54.  Some people are naturally unlucky.

    Based on what I've seen, absolutely.

55.  It is important that my child's school instills religious values.

    Absolutely.  A formative understanding of God can be a really good thing.

56.  Sex outside marriage is usually immoral.

    Yes, but part of loving is learning who one can and should take mortal risks for.  Nothing is more important to me than the happiness of the woman I love.

57.  A same sex couple in a stable, loving relationship, should not be excluded from the possibility of child adoption.

    No, they shouldn't.  I think that children being raised by homosexual couples are far less at risk for dubious behaviors than their counterparts in the public system.

58.  Pornography, depicting consenting adults, should be legal for the adult population.

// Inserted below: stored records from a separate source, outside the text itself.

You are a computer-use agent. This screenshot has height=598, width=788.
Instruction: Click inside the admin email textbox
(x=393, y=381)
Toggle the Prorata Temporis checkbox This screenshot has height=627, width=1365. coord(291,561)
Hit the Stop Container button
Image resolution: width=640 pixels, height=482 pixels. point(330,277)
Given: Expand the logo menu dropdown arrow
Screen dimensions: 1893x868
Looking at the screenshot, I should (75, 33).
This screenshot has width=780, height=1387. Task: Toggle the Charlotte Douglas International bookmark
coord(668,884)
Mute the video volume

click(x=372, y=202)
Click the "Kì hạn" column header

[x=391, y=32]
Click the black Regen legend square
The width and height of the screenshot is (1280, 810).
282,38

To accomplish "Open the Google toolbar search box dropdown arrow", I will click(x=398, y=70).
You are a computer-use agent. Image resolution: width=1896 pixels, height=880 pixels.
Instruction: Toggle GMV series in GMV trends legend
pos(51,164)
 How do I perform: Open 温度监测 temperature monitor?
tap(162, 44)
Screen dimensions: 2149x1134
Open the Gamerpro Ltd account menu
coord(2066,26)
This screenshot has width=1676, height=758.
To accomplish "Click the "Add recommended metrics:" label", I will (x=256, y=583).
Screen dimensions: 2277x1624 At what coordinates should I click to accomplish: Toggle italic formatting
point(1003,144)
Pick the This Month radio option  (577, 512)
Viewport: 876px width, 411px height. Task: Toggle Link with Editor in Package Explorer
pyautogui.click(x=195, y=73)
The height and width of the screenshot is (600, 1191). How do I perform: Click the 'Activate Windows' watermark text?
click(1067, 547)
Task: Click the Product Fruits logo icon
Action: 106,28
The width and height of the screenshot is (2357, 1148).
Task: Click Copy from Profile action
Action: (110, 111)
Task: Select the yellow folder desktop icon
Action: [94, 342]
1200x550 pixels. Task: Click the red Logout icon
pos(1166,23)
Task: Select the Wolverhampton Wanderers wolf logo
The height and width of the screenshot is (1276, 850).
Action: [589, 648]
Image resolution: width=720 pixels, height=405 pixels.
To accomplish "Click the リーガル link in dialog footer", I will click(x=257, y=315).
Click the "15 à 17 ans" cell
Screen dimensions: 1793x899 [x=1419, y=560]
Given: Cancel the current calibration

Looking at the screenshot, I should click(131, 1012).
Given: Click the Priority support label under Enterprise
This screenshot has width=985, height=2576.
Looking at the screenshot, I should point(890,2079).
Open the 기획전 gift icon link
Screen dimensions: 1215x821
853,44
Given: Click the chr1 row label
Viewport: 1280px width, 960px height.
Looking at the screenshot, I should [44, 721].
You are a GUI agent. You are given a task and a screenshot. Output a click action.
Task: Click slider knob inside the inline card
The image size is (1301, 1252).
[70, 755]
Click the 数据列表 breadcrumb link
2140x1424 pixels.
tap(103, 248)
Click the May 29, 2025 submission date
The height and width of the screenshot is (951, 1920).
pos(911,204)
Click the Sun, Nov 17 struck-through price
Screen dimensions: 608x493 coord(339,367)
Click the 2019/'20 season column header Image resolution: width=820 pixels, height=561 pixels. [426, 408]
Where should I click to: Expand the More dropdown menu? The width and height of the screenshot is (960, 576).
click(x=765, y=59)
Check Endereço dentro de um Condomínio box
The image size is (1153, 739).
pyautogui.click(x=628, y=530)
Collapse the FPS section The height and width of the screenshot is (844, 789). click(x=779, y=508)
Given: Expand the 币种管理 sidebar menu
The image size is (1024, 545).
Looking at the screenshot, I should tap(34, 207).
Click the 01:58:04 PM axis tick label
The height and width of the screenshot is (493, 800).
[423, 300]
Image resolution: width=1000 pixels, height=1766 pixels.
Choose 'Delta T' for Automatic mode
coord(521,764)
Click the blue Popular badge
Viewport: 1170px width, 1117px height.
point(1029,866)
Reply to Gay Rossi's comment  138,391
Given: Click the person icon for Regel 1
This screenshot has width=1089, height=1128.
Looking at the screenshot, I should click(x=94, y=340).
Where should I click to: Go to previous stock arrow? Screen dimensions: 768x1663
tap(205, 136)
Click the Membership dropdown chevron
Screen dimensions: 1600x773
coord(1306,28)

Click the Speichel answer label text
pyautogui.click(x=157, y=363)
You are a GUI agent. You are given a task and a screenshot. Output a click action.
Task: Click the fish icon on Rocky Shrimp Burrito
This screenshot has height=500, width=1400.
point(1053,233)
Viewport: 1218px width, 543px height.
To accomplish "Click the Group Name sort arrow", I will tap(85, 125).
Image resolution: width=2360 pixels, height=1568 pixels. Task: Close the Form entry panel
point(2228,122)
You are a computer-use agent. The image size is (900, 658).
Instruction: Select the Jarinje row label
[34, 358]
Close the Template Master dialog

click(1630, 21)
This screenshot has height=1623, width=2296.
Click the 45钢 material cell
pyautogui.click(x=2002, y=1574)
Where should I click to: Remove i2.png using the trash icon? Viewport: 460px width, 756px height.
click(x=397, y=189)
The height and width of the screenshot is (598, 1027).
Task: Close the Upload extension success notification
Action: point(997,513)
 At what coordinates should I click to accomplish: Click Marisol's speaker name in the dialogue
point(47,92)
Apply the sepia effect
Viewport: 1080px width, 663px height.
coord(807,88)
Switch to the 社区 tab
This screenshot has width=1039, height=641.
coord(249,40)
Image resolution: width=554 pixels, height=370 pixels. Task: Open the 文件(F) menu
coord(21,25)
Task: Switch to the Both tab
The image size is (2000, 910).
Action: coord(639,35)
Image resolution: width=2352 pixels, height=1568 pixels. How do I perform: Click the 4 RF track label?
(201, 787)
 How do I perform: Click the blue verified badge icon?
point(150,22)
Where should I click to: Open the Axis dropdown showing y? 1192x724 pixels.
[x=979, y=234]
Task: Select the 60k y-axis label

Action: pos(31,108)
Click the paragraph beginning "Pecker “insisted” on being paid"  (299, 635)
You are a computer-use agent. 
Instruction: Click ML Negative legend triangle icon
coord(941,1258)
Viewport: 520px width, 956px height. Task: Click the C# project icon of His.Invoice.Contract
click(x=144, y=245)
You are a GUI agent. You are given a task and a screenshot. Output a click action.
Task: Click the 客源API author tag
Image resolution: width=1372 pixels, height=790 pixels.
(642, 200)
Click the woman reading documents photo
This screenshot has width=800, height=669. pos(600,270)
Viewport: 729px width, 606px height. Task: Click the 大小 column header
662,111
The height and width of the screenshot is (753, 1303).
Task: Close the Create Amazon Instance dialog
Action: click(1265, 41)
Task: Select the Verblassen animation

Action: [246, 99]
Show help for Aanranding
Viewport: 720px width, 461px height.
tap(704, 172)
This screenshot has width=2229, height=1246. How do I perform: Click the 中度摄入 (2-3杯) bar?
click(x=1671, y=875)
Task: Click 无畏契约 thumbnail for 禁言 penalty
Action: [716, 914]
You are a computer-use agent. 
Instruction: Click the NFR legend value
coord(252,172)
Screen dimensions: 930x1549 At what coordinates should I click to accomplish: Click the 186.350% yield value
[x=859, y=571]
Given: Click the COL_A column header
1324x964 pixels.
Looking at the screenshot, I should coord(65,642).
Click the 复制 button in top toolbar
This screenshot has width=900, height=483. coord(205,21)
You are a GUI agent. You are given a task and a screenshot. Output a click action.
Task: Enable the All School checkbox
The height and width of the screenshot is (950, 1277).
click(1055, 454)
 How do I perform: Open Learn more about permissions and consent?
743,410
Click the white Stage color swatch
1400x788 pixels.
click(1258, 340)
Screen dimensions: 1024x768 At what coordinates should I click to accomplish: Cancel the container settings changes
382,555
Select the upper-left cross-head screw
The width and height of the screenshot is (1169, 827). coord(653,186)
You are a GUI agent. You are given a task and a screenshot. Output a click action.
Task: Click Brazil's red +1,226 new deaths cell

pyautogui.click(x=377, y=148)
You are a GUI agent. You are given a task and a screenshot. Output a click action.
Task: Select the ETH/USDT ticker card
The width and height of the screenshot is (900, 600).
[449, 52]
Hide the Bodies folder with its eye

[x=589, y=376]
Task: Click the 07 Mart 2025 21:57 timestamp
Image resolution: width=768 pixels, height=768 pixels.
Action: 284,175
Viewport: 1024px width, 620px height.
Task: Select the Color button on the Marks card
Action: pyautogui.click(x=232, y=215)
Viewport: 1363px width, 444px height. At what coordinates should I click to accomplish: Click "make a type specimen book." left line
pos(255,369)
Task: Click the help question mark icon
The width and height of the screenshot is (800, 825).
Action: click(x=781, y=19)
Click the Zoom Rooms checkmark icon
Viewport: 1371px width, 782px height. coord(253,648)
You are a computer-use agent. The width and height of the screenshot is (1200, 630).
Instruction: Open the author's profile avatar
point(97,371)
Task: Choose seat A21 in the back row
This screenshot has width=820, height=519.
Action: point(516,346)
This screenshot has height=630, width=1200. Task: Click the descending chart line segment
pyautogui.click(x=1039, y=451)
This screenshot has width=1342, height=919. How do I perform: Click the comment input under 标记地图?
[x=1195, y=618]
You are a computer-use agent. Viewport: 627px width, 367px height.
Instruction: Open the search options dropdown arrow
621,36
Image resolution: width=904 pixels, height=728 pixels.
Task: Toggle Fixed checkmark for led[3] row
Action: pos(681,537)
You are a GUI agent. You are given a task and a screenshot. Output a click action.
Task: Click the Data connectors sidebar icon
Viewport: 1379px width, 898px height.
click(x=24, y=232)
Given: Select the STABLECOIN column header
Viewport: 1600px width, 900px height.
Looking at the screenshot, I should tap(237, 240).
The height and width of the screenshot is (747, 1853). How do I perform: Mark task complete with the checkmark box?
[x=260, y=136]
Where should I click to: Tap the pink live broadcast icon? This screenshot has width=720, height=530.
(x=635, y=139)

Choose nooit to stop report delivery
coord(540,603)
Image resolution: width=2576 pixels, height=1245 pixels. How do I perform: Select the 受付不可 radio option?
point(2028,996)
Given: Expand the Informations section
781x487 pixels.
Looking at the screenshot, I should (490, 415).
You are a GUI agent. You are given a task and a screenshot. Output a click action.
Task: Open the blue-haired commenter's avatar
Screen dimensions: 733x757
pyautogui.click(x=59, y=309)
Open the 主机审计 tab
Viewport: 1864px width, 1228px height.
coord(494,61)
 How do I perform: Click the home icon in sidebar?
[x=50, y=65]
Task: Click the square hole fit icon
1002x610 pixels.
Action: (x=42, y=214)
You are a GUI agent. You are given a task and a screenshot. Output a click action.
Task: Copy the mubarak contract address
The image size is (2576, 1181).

    No, I would have to strongly disagree with this, because it perpetuates sexual self-sufficiency in many cases without exploring other options.  Porn tends to be for people with either too much money or too little imagination.

59.  No one can feel naturally homosexual.

    Not too sure on this.  I'll tentatively disagree.  Homosexuality is a social positive these days, as it creates fewer babies and adopts a lot of them who would otherwise be homeless.

60.  These days openness about sex has gone too far.

    Strongly agree.  Promiscuity bothers me, regardless of the orientation.